What does anybody use for caulking around the vents, pipes, and other things on the roof?
I have seen Dicor mentioned quite abit, but also have seen references to a 3M marine product.
Just curious what everyone here is using.

Thanks


----------



## CamperAndy (Aug 26, 2004)

Use only Dicor self leveling caulk on the roof.


----------



## battalionchief3 (Jun 27, 2006)

Yup, what he said. I just got done cleaning, inspecting and caulking my roof. Also use Dicor UV roof protectant a couple times a year. I have noticed less black streaks by cleaning and protecting the roof. Just finished washing and waxing the camper too. Not all in one day but over a week.

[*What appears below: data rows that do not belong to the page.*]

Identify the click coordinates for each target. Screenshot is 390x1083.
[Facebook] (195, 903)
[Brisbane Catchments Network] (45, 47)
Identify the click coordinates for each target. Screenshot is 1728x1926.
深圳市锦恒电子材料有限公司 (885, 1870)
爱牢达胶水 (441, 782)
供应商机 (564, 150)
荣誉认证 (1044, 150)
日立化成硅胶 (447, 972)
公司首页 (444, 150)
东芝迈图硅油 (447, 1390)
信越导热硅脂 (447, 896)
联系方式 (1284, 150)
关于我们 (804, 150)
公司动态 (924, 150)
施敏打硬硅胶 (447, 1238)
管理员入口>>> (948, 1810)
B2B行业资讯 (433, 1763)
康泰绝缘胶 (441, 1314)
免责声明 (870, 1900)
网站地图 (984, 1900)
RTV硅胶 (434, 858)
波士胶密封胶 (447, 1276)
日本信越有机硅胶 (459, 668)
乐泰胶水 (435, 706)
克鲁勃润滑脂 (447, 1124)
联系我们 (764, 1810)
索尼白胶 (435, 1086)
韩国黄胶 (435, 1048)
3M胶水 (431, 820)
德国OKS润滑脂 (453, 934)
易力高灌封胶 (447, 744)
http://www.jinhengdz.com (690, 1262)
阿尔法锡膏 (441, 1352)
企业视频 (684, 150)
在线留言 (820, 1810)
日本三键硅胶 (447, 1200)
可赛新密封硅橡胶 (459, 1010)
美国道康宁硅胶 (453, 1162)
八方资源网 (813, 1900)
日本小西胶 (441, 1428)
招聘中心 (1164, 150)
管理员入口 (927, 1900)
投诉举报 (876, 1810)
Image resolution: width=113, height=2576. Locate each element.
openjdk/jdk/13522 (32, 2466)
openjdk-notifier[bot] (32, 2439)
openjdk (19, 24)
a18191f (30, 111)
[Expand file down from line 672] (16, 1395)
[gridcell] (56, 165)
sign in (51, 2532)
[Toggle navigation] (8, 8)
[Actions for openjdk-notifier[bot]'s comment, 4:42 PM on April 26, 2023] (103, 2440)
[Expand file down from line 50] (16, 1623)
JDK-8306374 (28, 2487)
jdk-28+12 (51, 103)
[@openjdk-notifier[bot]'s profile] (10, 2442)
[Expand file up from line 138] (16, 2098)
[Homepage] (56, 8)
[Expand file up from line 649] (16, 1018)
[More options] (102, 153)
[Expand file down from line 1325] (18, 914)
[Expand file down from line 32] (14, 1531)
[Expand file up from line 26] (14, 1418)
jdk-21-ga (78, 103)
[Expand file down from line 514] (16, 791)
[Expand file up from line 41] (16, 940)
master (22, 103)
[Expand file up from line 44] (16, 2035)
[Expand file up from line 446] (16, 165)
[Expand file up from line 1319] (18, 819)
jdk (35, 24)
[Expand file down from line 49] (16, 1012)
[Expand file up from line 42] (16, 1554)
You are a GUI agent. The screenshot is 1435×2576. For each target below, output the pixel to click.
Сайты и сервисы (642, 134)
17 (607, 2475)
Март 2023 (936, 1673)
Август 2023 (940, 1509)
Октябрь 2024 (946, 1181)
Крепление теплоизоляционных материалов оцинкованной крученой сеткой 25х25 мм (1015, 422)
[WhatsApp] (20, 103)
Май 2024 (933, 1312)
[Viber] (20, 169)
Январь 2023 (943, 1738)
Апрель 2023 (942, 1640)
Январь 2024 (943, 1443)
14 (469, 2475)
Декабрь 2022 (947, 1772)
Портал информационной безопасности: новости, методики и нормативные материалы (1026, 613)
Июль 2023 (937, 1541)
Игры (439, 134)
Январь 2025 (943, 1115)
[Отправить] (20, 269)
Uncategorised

I check my roof a couple times a year and touch up any little cracks in the sealant. The way I figure it, water can sneak into a little split in the sealant, freeze and thaw a few times over the winter and lead to a bigger crack and that can lead to a leak. The first year I inspected it was the worst ( thanks Gilligan ) but ever year I find a little crack in the sealant starting, caulk over it and so far so good. Be careful on the ladder....


----------



## mmblantz (Jul 1, 2007)

X3 on the Dicor. I'm washing my roof today before and after the Skin/Bucks game I'm watching. It's half bright white and half dark pecan stain right now......and I just scrubbed it in July.-----Mike


----------



## Joonbee (Jan 18, 2008)

I was told to use "lap sealer" . Maybe made by Dicor? Is that what you are all referring too? I had silicone used by the previous owner and took it all off and resealed it. So, I know for sure, NOT to use silicone. The guy at my dealer just rubbed it off with his finger. Scary.

Good luck.

Jim


----------



## bhbdvm (Mar 20, 2009)

At pick up of my Outback the tech basically took me by the hand to the parts department and said there are just a few things that are essential you get for your new Outback. Dicor was one of them. He said don't use anything else. Dicor, Dicor, Dicor.


----------



## mandy1 (Mar 26, 2006)

Thanks for the replies, Dicor it is!!


----------



## ftwildernessguy (Oct 12, 2009)

mandy1 said:


> Thanks for the replies, Dicor it is!!


How about Eternabond? I understand a lot of manufacturers are using this now and it looks like a pretty much permanent solution to the roof seam leaking problem.


----------